Ces photos montrent des paysages disparus dans des domaines comme Valmorel ou Val dʼIsère, elles parlent aussi du Jura et de divers endroits des Alpes. Elles parlent du bonheur dʼêtre « là haut » pas dans lʼâpreté des cimes, plutôt dans la douceur que procure le refuge. Ne ratez pas lʼoccasion de voir cette photo dʼune femme dans un chalet.
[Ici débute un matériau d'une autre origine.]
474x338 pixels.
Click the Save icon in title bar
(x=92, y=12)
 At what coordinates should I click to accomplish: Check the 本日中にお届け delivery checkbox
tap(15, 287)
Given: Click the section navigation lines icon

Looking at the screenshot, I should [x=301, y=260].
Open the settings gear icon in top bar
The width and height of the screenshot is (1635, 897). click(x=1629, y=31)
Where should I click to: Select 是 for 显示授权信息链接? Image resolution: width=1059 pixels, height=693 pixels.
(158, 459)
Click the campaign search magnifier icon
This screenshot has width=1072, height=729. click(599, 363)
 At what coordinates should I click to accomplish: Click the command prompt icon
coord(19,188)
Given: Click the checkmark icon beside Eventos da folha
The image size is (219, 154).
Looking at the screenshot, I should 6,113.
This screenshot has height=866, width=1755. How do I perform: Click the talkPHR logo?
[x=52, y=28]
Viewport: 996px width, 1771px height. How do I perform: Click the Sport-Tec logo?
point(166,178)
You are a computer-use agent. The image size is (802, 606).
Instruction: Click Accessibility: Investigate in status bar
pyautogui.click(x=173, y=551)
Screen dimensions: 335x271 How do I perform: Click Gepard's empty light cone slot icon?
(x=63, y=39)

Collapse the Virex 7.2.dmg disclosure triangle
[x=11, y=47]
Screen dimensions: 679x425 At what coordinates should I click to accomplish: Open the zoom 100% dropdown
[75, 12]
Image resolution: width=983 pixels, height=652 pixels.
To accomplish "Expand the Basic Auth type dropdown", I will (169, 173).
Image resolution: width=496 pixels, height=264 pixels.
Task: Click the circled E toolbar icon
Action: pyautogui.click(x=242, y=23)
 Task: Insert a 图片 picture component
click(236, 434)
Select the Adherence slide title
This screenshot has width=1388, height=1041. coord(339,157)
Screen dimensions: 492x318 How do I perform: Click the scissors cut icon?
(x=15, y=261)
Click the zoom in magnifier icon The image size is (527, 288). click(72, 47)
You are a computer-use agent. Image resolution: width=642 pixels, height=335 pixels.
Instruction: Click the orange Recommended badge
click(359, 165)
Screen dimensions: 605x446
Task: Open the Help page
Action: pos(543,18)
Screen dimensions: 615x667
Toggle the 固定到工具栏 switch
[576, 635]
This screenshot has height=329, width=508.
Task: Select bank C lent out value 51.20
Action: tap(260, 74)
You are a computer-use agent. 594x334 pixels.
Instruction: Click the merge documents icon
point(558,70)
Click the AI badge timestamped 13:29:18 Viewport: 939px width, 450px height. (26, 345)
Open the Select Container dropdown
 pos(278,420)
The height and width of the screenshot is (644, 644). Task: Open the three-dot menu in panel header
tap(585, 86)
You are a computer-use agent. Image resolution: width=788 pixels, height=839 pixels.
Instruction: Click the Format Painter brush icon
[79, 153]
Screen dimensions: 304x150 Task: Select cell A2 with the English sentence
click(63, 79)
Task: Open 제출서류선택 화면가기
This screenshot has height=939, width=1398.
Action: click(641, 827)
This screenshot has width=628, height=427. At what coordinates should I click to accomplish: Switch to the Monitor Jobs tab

Cette femme repose, allongée sur un banc, il règne une douceur de vivre, une sensualité délicate, il règne la vie !
Willy Ronis ne fut pas connu pour ses photos de montagne, cette passion était en quelques sorte son jardin secret. Il fut pourtant lʼauteur dʼun exposition qui se nommait «Neige de France» et que la SNCF lui avait commandée pour la grand hall de la gare de lʼest en 1939. Ce photographe humaniste qui se disait « polygraphe », photographia, comme lʼon dit,
« les petites gens »... des amoureux à Paris, des ouvriers en grève, des prisonniers qui rentraient de leur camp, des chats ou un mineur silicosé. Il travaillait alors pour lʼagence Rapho et reçu des prix très prestigieux. Il a légué toutes ses photos à lʼEtat.
Né à Paris en 1910, son père était un retoucheur de photos et sa mère une professeur de piano. Cʼest à 16 ans quʼil découvrit le ski dans les Alpes et quʼil décida dʼêtre photographe reporter. Pendant plus de 70 ans, il accomplira des milliers de clichés, nʼutilisant jamais de pied, mais sachant parfaitement attraper la magie du quotidien, et tous les sentiments qui nous traversent, je pense à cette flamme que lʼon ne peut ignorer dans le regard dʼune ouvrière qui harangue ses collègues lors dʼune grève. « Fixer des vertiges », a titré le philosophe Michel Onfray pour raconter la photo de Willy Ronis. Ce que je peux vous dire, cʼest quʼà 82 ans, ce jeune homme avait volé en parapente à Valmorel et que sa dernière photo en 2002 fut un nu des plus touchant. Il avait renoncé à photographier depuis 2002, la maladie lʼempêchait de se mouvoir. 
Willy Ronis sʼen est allé en septembre de cette année 2009 à lʼâge de 99 ans... On ne peut plus voir de skieurs sans songer à ces deux hommes qui semblent jouer sur une corniche, béret vissé sur la tête. Et on ne peut non plus oublier que dans le Vercors, tout près de nous, il existe un très grand photographe qui lui aussi, a changé notre regard sur la montagne et sur les alpinistes ou les touristes qui parcourent le paysage dʼen haut. Ce photographe cʼest Max Leborgne, de son vrai nom Guy Martin Ravel, et son livre « Fragile » aux éditions Guérin est une merveille du genre ! Guy Martin a exposé entre autres chez Arthaud et lʼan dernier dans le cadre des manifestations de Fontaine en Montagne.